Hay que evitar caer en la trampa de la restricción o racionamiento inapropiado (sin justificación) de intervenciones en los pacientes frágiles. Denegar un tratamiento a la persona mayor simplemente en base a la fragilidad (sin justificación) puede ser discriminatorio, y le hace mucha mella a la utilidad clínica del cribado de la fragilidad. Recordemos que hay tratamientos e intervenciones de los cuales se benefician primordialmente las personas frágiles. Ejemplos son la Valoración Geriátrica Integral en los pacientes mayores hospitalizados15, los criterios START16, y los programas de rehabilitación postaguda, donde los pacientes frágiles se pueden beneficiar tanto como los robustos17.
La discriminación debida a la edad está siendo superada, y en algunos países como el Reino Unido es oficialmente ilegal18. Ageísmo, edadismo o viejismo es un término prestado del inglés «ageism», que en 1968 se utilizó por primera vez para referirse a la discriminación por razón de edad19. Posteriormente Butler lo definió como el conjunto de actitudes negativas hacia los ancianos y su proceso de envejecimiento20. Como geriatras, hemos visto en numerosas ocasiones que nuestros pacientes han sufrido dicho ageísmo, pero también estamos siendo testigos de la modificación de dichas actitudes. Esto ha sido gracias en gran parte a la utilización de la Valoración Geriátrica Integral como herramienta de trabajo, y al desarrollo de modelos asistenciales innovadores. Así pues, superada la fase del ageísmo, podríamos acabar por iniciar la época del «fragilismo», y aquello que en principio debería beneficiar al paciente geriátrico podría acabar por convertirse paradójicamente en otro motivo de discriminación, volviéndose el concepto en nuestra contra y acabando por ser algo peyorativo.

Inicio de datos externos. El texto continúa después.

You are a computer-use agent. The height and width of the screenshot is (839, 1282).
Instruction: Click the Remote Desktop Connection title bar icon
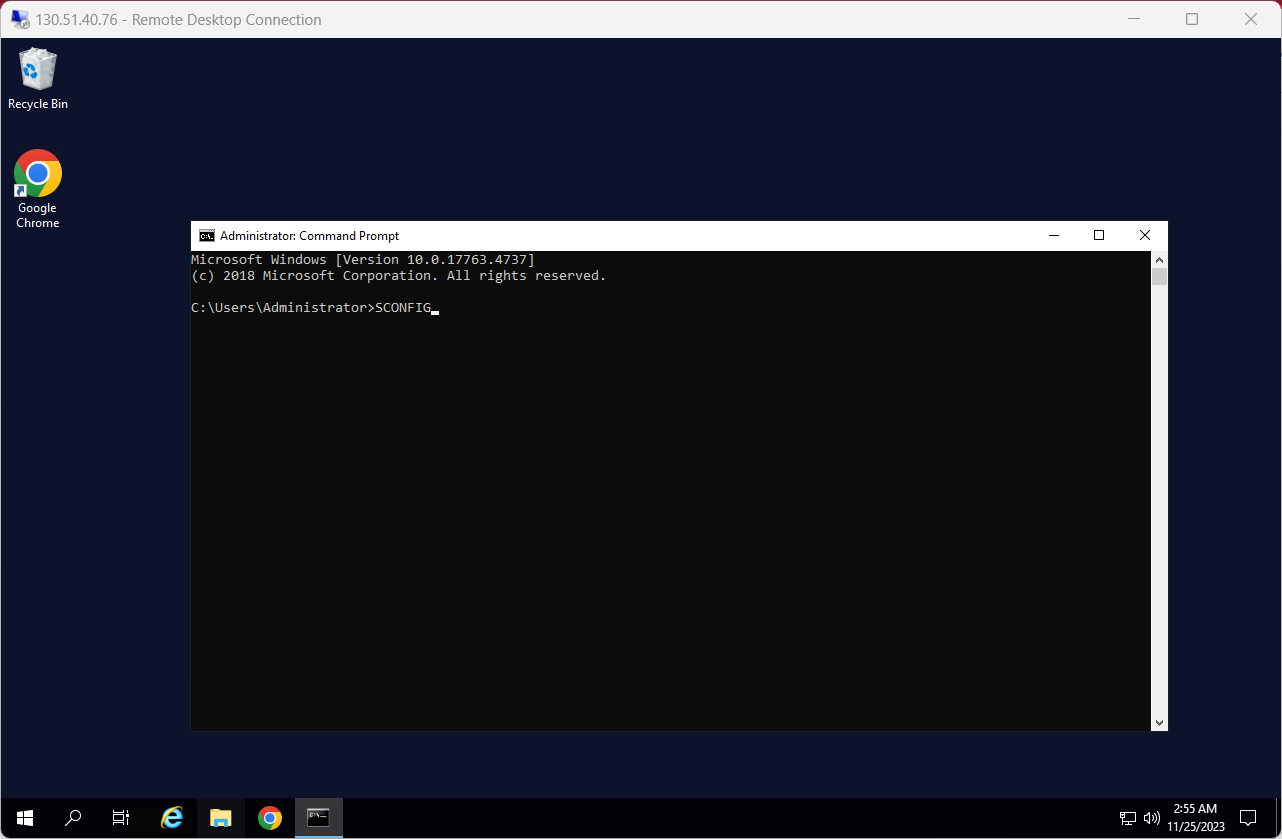click(x=20, y=19)
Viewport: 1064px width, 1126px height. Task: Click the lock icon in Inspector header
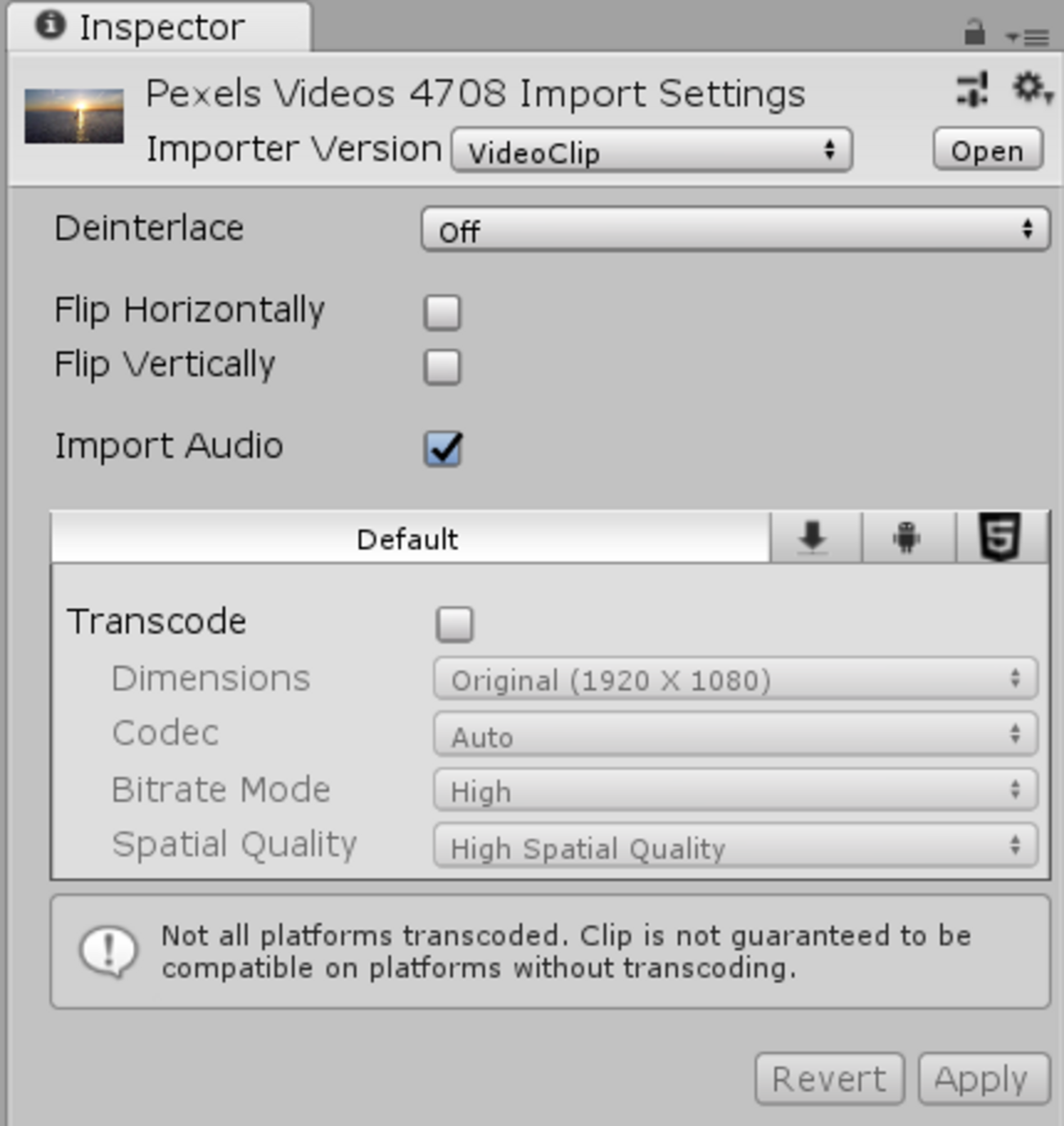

La utilidad del concepto de fragilidad, va íntimamente vinculada a la geriatría y a los eventuales beneficios que nuestros pacientes obtienen de nuestras herramientas. Debemos evitar convertir el concepto de fragilidad en un nuevo motivo de discriminación en ancianos, en un nuevo ageísmo. Eventualmente la definición de paciente frágil solo podrá ser útil si podemos demostrar mediante estudios de promoción de la salud y de prevención que puede ser reversible o que sus consecuencias pueden ser modificadas o al menos retrasarlas. Actualmente la palabra «fragilidad» está omnipresente en todos los congresos, cursos y publicaciones en el campo de la geriatría, y corremos el riesgo de «quemar» el término, de alejarle de su valor más intrínseco, de denominar de forma universal a todos los ancianos como frágiles en nuestro afán de globalizar la terminología. ¡Fragilidad sí, pero evitemos el fragilismo!